1. You'll ask each of the hospitals to train a model on their own datasets (all of which have the same kinds of labels).
2. You'll then use each of the partner models to predict on your local dataset, generating labels for each of your datapoints.
3. For each local data point (now with labels), you will perform a _max_ function, where _max_ is the most frequent label across the labels to obtain the final label. We will need to add Laplacian noise to make this Differentially Private to a certain epsilon/delta constraint.
4. Finally, we will retrain a new model on our local dataset which now has labels. This will be our final _DP_ model.

In [2]:
'''
In this proyect:
We will assume we have the labels from the partner models so we will start on step 3 of the example scenario.
We will be using data from 100 partner hospitals and each of them will provide 100 training toy examples.
Each label is chosen from a set of 10 possible labels (categories) for each image.
Then you're going to use the PATE method to analyze how much privacy (epsilon) is this database leaking.
'''
import numpy as np
from syft.frameworks.torch.differential_privacy import pate

# Variables of the toy database
num_teachers = 100    # we're working with 10 partner hospitals
num_examples = 100    # the size of OUR dataset
num_labels   = 10     # number of lablels for our classifier

# Predictions from hospitals on each of their images (partner labels)
preds = (np.random.rand(num_teachers, num_examples) * num_labels).astype(int).transpose(1,0)

# Adding noise to the labels
real_result = list()
private_result = list()
for an_image in preds:
    # Calculate real label (not private)
    label_counts = np.bincount(an_image, minlength=num_labels) 
    real_result.append(np.argmax(label_counts))
    
    # Calculating epsilon value
    epsilon = 0.1
    beta = 1 / epsilon

    # Adding noise
    for i in range(len(label_counts)):
        label_counts[i] += np.random.laplace(0, beta, 1)

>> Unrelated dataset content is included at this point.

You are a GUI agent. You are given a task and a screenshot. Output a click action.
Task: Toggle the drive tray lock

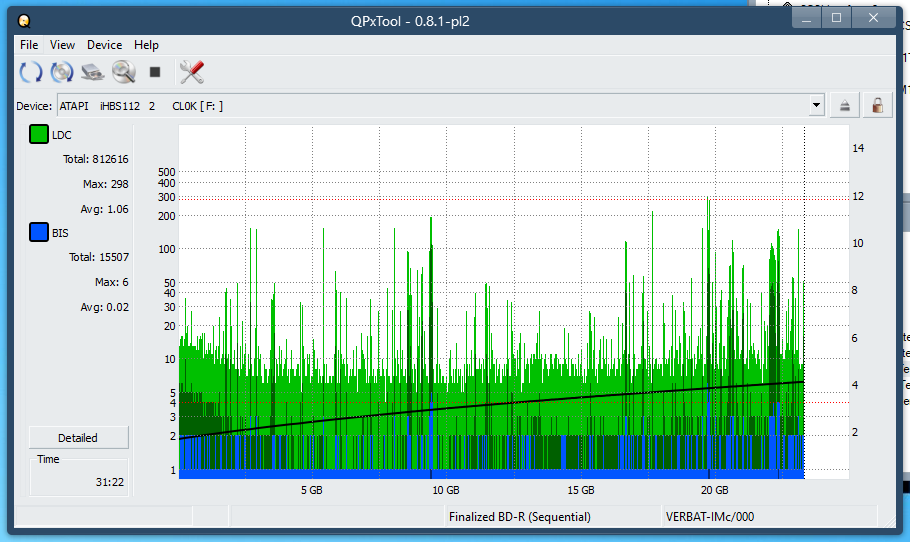tap(877, 106)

    # Storing private results
    private_result.append(np.argmax(label_counts))

# Arranging the datasets to be used by PATE
preds = preds.transpose(1,0)
indices = np.asarray(private_result)

# PATE analysis for several agreement levels (forced)
for i in range(6):
    k = i*2
    preds[:,0:k] *= 0
    
    dep, ind = pate.perform_analysis(teacher_preds=preds,indices=indices,noise_eps=0.1,delta=1e-5,moments=20)

    assert dep < ind
    
    print("Forced agreement =", 100*k/num_examples, "%")
    print("Data Independent Epsilon:", ind)
    print("Data Dependent Epsilon:", dep)
    print("")

Forced agreement = 0.0 %
Data Independent Epsilon: 11.756462732485115
Data Dependent Epsilon: 11.756462732485105

Forced agreement = 2.0 %
Data Independent Epsilon: 11.756462732485115
Data Dependent Epsilon: 10.567352334004832

Forced agreement = 4.0 %
Data Independent Epsilon: 11.756462732485115
Data Dependent Epsilon: 8.900097381461716

Forced agreement = 6.0 %
Data Independent Epsilon: 11.756462732485115
Data Dependent Epsilon: 6.81765626580294

Forced agreement = 8.0 %
Data Independent Epsilon: 11.756462732485115
Data Dependent Epsilon: 4.877227210477253

Forced agreement = 10.0 %
Data Independent Epsilon: 11.756462732485115
Data Dependent Epsilon: 0.9029013677789843



Notice that when there's more agreement between the teacher predictions (partner models) the epsilon data dependent value is reduced drastically.